7:1 is the ratio of garbage to recycling bins at Florida, by my unofficial counting on the way to lab this afternoon. In short, Florida sucks at recycling.
I'm pretty environmentally conscious about my waste, so having limited recycling bins is only making the experience for those around me more unpleasant. Currently there is a nice pile of yellowish papers by my trash can, and before Jess visited last weekend there was a rather sophisticated pyramid of PET bottles on my desk. I'm not a squirrel (shocking, I know), so hoarding my trash isn't my forte.

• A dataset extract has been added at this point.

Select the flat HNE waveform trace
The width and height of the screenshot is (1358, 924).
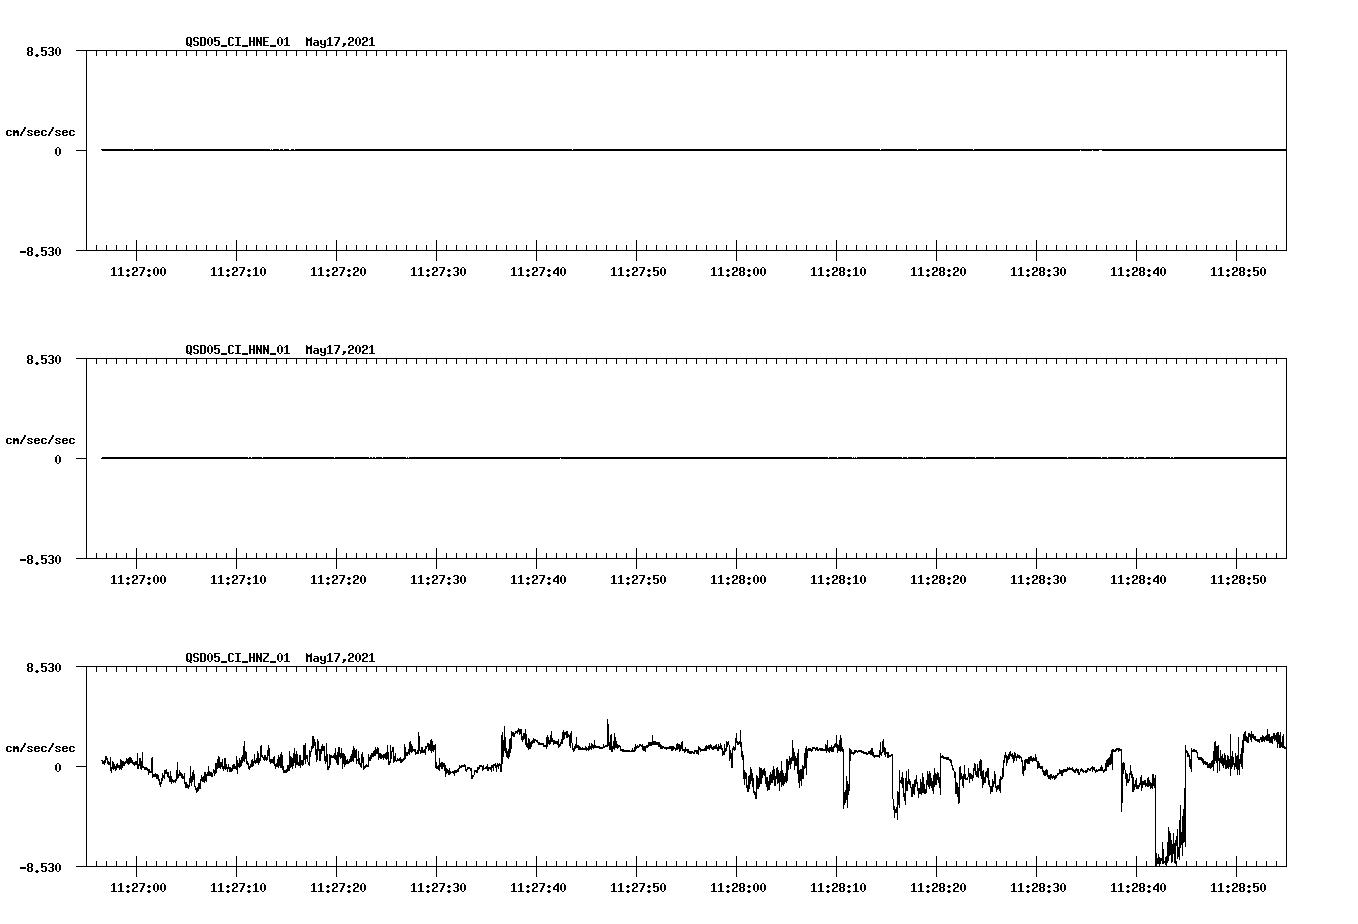[x=600, y=150]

What I realized today is that really miss is the recycling mindset of SCU (my alma mater for those who don't know). On that campus I always felt that it was inconvenient not to recycle. There were always eyes watching and judging me to see where I placed my piece of dirty plastic. When I went to a lecture a month ago on climate change, which ended up being a regurgitation of Al Gore's documentary, I asked the lecturer (who is a professor in my current department of Materials Science) why there weren't more recycling bins. It seemed like a stupid question. I got an answer that was more or less "why is this relevant." At these types of lectures, scientists have a tendency to cop out to big policy. They say, "our school needs to ratify the Kyoto Protocol" or "we all need to support renewable energy and buy fuel efficient cars" as if there were a team of administrators in the back that were going to respond "oh really? That's what we have to do? ok!" Hello...we're broke...we can't afford Priuses or renewable energy.
What I want is a simple, money saving solution that will also be good for the environment (and my hygiene, I guess). I would like one recycling bin outside my office so that I don't have to disgust my co-workers with my trash sculptures. I want to know that people are just as concerned with the little solutions as they are with the big.